Data items
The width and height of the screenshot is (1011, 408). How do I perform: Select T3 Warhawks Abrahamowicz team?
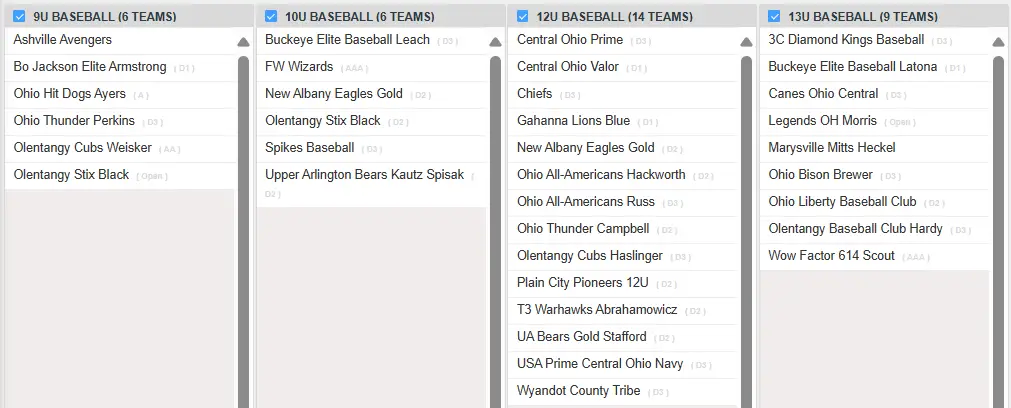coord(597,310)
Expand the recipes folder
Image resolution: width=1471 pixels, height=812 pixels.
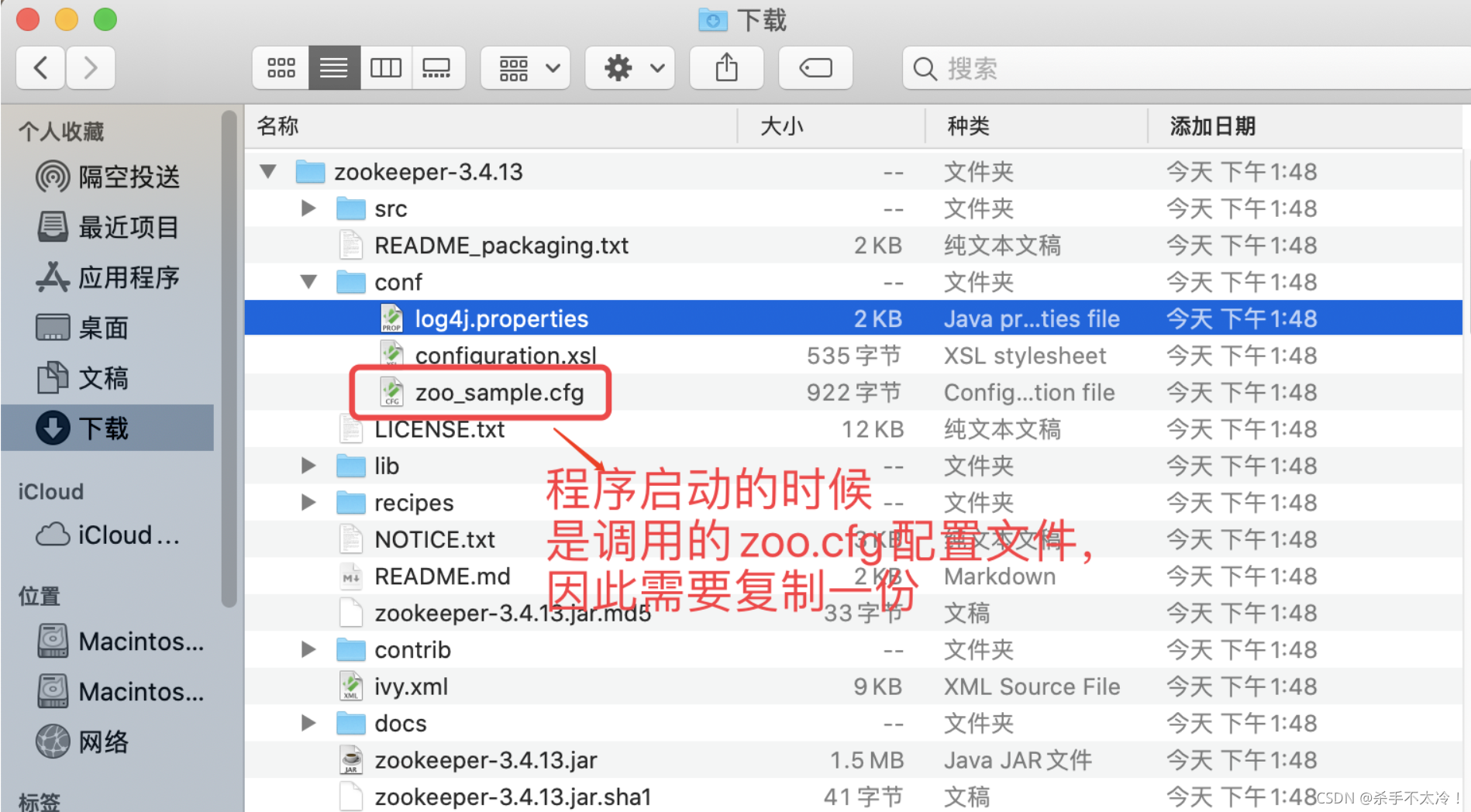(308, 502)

> WHAT TO DO: Can you render every one of the rows above as a JSON list of strings, one string per line, skipping blank lines and leaving the pictures out?

> SOLUTION:
[
  "The width and height of the screenshot is (1011, 408). How do I perform: Select T3 Warhawks Abrahamowicz team?",
  "coord(597,310)",
  "Expand the recipes folder",
  "Image resolution: width=1471 pixels, height=812 pixels.",
  "(308, 502)"
]